WHAT TO DO ::
1. In the article below on Russia's heartland, how many billionaires does Russia have?
2. Name every person the article below on Russia's heartland mentions by name.

SELECTED TEXT ::

==================================================

Communist Lifestyle fully fulfilled in Russian Heartland

  17 May 2019

As a fellow surf, Stalin would be envious of the growing class divide in modern Russia. After all, the dream of the withering away of the state into a classless society kept him up at nights. The fact that Russia alone has over 100 billionaires, and yet one-third of the country cannot afford two pairs of shoes is the icing on Stalin’s cake.

This is what success looks like in a communist economy. The bourgeois of Czarist times were replaced through bloody revolution by the current one-percenters, and the rising proletariat of Stalinism only lasted long enough to establish iron-fisted control of the state, where in many provinces now, most have no running water.

At the center of instability in the Russian hinterland (or actually stability, depending upon whether you are getting caviar or running water), is healthcare. To no one’s surprise, an economic system that pays doctors less than farmers is inherently unsustainable. In my March 1st article, The Economic Irony of Medicare for All, I cite Anne Yvonne Guillou in her thesis titled, “Medicine in Cambodia during the Pol Pot Regime.”

The rural proletariat was glorified, and put into positions, such as physicians, where they were to care for their fellow peasants in the tradition of the communist Chinese barefoot doctors. In similar fashion, Russian physicians are complaining of low wages and the closing of clinics in the hardest hit rural areas. This is the healthcare model that the enemy within would like you to have in the heartland of America. Please tell me why the best and brightest would go into a nationalized healthcare system, where their income would be on par with an assistant manager at Walmart.

==================================================

RECORDED INFORMATION ::
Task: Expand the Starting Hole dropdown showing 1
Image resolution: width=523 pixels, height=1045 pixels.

==================================================

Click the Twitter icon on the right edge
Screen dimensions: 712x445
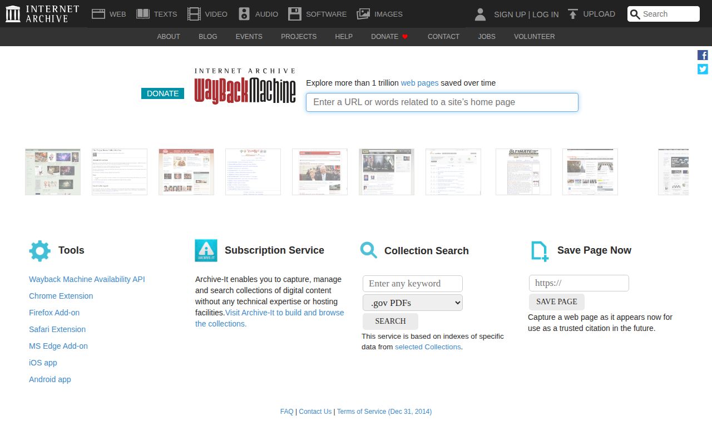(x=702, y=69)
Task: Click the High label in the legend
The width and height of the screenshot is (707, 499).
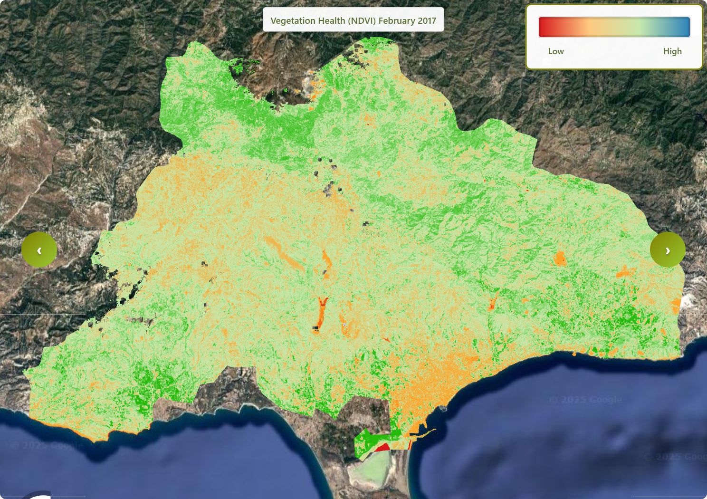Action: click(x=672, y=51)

==================================================

SOLUTIONS ::
1. Over 100.

2. Stalin, Anne Yvonne Guillou, Pol Pot